FlyingToaster, Sep 03 2015
  

       For the cooling process I wondered about how ridiculus it might be to use liquid oxygen since that would help reduce the volume of intake air and thereby minimize the volume of exhaust gas that needs to be sequestered. What advantage we might have gained by reducing surface facilities might be lost in the production and management of the cryogenic system.   

       So if we throw out the pure oxygen and cryogenics than we can have a leaner burn which will result in a greater production of carbon monoxide ... still ugly stuff...
dataloss, Sep 03 2015
  

       Just point the thing downwards. At some point you'll get geothermal energy.
MaxwellBuchanan, Sep 03 2015
  

       It looks like liquid oxygen use is viable and is currently in use at some power plants. So we are back to a TBM configuration with a cutting head, liquid oxygen fed furnace, generator, heat rejected by the liquid oxygen (let's go full rocket science on this). From some of the estimates on transportation cost the system should provide a 10-50% advantage.   
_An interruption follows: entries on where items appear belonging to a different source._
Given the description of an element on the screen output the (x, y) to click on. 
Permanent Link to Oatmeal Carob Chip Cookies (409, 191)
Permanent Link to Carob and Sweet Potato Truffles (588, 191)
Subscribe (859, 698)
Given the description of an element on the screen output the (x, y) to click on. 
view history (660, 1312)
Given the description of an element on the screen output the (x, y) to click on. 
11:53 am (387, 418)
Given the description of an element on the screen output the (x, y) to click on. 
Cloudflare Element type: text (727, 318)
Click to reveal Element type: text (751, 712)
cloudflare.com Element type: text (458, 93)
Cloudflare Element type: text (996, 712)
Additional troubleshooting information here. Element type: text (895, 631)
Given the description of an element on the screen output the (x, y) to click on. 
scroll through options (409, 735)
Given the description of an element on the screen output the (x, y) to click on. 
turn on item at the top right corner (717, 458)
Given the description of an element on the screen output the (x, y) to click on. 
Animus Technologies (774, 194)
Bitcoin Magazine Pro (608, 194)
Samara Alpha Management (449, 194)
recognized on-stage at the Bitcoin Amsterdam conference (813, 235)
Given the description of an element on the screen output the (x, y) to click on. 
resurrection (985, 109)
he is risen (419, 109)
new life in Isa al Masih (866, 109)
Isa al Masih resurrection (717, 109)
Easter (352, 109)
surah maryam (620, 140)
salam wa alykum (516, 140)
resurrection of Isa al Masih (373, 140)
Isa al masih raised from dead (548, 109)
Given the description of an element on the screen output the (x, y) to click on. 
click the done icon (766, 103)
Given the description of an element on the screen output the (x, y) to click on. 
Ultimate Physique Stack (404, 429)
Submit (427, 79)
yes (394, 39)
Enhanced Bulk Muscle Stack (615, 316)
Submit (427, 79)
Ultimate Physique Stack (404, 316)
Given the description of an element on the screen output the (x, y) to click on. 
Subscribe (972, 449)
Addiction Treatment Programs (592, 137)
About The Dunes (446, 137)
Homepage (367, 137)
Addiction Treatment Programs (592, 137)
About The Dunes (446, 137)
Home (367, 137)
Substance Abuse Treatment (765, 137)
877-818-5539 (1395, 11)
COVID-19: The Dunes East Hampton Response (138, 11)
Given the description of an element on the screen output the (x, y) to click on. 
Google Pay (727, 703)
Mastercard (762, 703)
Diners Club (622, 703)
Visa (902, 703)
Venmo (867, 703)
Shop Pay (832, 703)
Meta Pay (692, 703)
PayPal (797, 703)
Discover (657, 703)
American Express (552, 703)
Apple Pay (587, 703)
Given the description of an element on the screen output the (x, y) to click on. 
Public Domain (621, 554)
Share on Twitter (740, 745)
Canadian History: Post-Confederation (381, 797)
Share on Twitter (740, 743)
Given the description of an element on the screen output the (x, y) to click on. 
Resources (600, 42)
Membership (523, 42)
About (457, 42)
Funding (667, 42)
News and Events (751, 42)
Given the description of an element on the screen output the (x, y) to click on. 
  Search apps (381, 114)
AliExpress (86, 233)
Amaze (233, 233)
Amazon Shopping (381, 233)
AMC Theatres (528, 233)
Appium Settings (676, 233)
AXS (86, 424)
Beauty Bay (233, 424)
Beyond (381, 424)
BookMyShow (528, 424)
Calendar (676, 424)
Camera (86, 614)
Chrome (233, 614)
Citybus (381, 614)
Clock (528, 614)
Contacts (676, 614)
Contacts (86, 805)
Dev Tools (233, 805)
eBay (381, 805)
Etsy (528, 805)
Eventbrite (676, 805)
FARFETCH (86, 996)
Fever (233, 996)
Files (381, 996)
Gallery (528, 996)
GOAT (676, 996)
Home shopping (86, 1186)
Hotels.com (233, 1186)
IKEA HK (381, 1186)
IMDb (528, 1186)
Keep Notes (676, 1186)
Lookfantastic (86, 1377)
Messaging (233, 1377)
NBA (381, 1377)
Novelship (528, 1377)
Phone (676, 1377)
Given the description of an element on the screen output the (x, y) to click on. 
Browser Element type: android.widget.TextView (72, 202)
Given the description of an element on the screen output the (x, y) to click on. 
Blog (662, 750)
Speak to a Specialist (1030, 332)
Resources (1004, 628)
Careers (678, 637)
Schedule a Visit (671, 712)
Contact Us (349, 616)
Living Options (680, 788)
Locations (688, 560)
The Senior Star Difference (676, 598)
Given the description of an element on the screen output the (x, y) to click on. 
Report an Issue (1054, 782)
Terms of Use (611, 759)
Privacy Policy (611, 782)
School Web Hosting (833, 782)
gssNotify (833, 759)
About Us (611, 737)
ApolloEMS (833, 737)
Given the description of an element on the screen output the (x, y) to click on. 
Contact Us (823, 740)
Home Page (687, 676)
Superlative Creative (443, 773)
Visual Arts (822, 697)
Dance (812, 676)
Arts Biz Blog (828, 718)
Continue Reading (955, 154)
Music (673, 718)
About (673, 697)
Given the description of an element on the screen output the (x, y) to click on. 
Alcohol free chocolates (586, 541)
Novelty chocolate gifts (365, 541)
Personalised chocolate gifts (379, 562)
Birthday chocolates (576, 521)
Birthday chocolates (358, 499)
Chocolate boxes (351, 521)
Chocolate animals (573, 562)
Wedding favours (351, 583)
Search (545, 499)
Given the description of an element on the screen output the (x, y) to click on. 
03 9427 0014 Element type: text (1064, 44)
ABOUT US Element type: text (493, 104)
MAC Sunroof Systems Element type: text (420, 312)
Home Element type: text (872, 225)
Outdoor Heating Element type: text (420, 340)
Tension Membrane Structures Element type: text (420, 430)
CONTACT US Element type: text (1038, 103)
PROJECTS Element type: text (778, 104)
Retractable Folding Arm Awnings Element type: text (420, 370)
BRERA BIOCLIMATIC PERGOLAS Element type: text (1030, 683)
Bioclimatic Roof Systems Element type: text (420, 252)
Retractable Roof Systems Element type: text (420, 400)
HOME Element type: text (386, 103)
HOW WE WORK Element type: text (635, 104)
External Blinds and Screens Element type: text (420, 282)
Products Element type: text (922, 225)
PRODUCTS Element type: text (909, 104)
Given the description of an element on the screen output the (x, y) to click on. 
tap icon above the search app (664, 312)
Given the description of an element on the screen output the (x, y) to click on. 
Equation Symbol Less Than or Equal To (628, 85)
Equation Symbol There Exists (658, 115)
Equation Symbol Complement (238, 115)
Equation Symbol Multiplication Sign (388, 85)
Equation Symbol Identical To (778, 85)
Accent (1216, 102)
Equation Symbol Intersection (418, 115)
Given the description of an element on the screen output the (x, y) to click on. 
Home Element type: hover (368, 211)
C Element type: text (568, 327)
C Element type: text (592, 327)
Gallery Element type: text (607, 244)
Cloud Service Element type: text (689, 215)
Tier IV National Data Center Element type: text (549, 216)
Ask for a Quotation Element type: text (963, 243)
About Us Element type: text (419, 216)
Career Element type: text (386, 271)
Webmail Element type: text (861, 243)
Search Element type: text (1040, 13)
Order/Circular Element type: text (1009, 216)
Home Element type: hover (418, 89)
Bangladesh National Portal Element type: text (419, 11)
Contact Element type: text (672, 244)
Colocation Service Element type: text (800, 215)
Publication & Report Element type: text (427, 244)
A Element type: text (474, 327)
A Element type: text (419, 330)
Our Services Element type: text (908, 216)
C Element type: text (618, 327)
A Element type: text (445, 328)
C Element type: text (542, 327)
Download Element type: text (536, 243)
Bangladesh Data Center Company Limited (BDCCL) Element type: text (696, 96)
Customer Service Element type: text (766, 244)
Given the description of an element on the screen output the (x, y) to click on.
       The link also suggest another option that might be considered that would force CO2 into a coal seam to release methane and then burn that methane with liquid oxygen to run the furnace/generator... wait then we feed the CO2 back to coal seam... is that gonna work?
dataloss, Sep 03 2015
  

       Fracking for coal...
MaxwellBuchanan, Sep 03 2015
  

       Cooling with liquid oxygen won't net you any energy. The energy produced by a heat engine comes from taking something hot and something cold and ending with a more uniform temperature between the two. It will take just as much energy to produce the cold liquid oxygen as will be gained by the heat engine having this cold source.   

       The quick search I did seems to indicate that liquid Oxygen is used in power plants as a way of storing energy at non-peak times (producing liquid O2), and boosting output at peak times (burning with O2 instead of air and using stored thermal energy).   

       Maybe a better answer for your idea would be a direct carbon fuel which I didn't even know existed until today.
scad mientist, Sep 03 2015
  

       Agree, the liquid oxygen is a Rube Goldberg step to reduce the volume of air being pumped down to the furnace so to produce a much hotter burn with lower waste volume and denser CO2 that could more readily be scrubbed and sequestered in the capped geological structure that the TBM is operating within. Since we are going through the trouble of using pure oxygen and we need a coolant why not take advantage of the incoming LOX flow. The use of LOX is a net energy loss step but overall it will produce a much more efficient burn. That along with the complete removal of the high energy cost for coal transportation, coal processing, waste ash processing and transportation should provide a subsurface TBM with a significant net advantage.   

       Could you add the link for the direct carbon fuel.